We were booked into a 5-star resort; the Diamonds La Gemma Est, situated along Nungwi road and overlooking the Atlantic Ocean. While this is in absolute contrast with some parts of Zanzibar, it is a welcome sight. Part of the magic here was just how well situated the hotel is, every room has a majestic view of the ocean, incredible sunsets and most important, the purest blue ocean and white sandy beaches are a mere short walk from the rooms.
The hotel staffers, like everyone else I encountered were extremely polite, this, along with the humid air and views served as constant reminders that I was far from home. Even more so due to the constant Swahili exchanges of greetings such as “Mambo,” “Karibu Sana”, “Jambo” and “Asante Sana,” which means thank you and is also one tourists are generally quick to learn, along with “Rafiki, which means friend” and the ever-popular Disney Lion King refrain of “Hakuna Matata,” meaning there is no trouble.
In spite of these, the island takes on a very homely feel, very relaxed as the people have adopted a “pole” way of life and tourists feel secure, I was very impressed hearing locals comment on how crime was not a concerning issue for them because it was not a frequent occurrence. As an outsider I have to comment on how while very poor, the island looks very clean, even where you can see abject poverty, one can’t help but be impressed by how lush and beautiful it looks, and again that crystal blue water, where you can see right to the surface, not a piece of plastic or bottle in sight.

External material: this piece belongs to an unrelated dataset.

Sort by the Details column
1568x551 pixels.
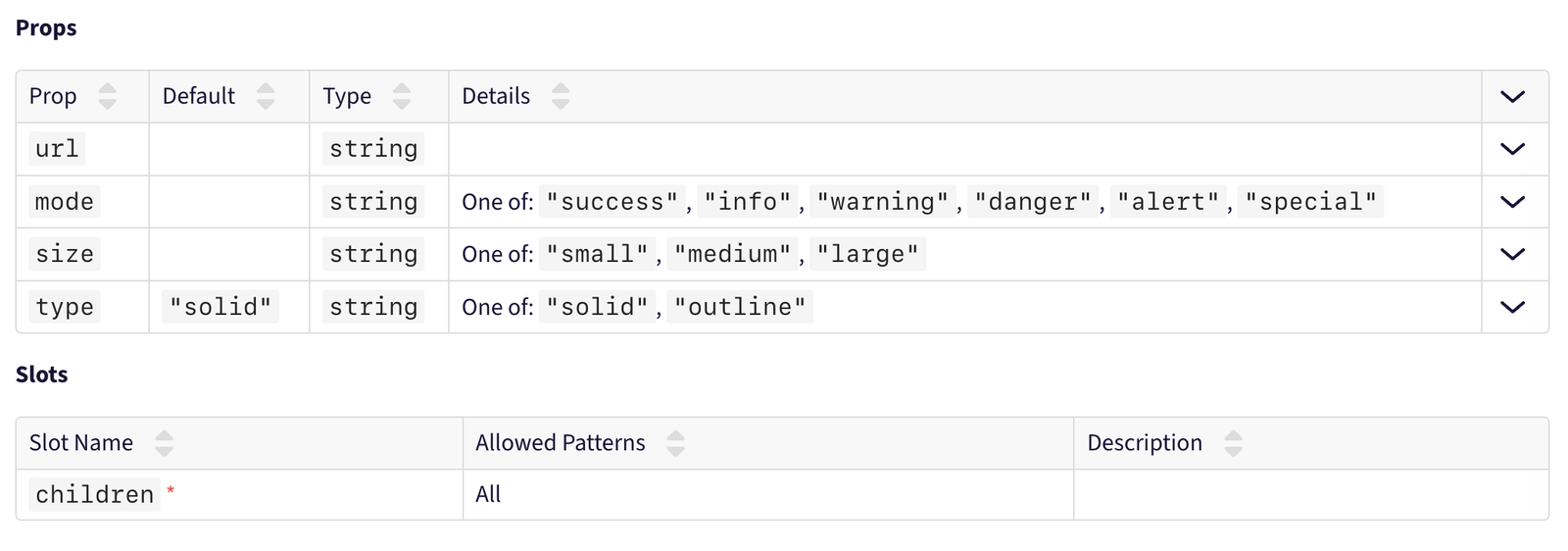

This the interior Minister Mahmoud Kombo denied during a brief interview with journalists, explaining that they have had challenges with litter, hence a decision to ban the use of plastic. I think the only time I encountered an actual plastic bag was at the airport as I was making my way back home.
The Zanzibari also take great pride in sharing stories of the island’s history and their way of life, that almost every engagement with a local feels like a lesson of sorts, where I was constantly left in awe of their simple way of life.
While Zanzibar is absolutely breath-taking, it’s not the place to go to for a wild night on the town or to let your hair down, the islanders take the idea of a “slow approach” to life seriously, I had some urging me to not try too many things in one go as I would not be able to fully experience or enjoy each activity, this speaks to eating and walking, or shopping while you are racing against time.
Beyond lazing about at the beach or attempting to snorkel, the island has the famous Stonetown tours, which draw a lot of tourists because of the late iconic Queen frontman Freddy Mercury, who was born in Zanzibar.
Before getting to Mercury’s home, our group touring the area started off at a spice market, lots of traders here not only battling to sell their spices but very keen to share the Zanzibari’s use of spices, for instance they told me as a woman the best purchase for me there would be nutmeg and men should buy ginger as they both serve as aphrodisiacs for the different sexes. I remember buying many different coffee blends and looking for their tasty rice grains, (they have the best rice I have ever tasted).
The tour, which easily takes up to 2 hours or the whole day depending on how much time one spends at the different stops celebrates the strange function of this ancient town, which some have converted into living space.
There are also great stories behind the island’s beautiful hand carved doors, massive wooden doors with intricate artwork are part of the story of the island, with most of them dating to the slave era.
The old Anglican cathedral, for me was a difficult stop, it once served as a slave market and the island has taken care to retain and display as many details of that era as possible. It is also interesting that in Zanzibar has gone on to become a mix of Muslims and Christians, who carry no grudges or pain from their past and the role some in the Arab community previously played during the slave era, with some including the tourism and information minister saying the Zanzibari were more interesting in forging ahead and growing their nation from that perspective.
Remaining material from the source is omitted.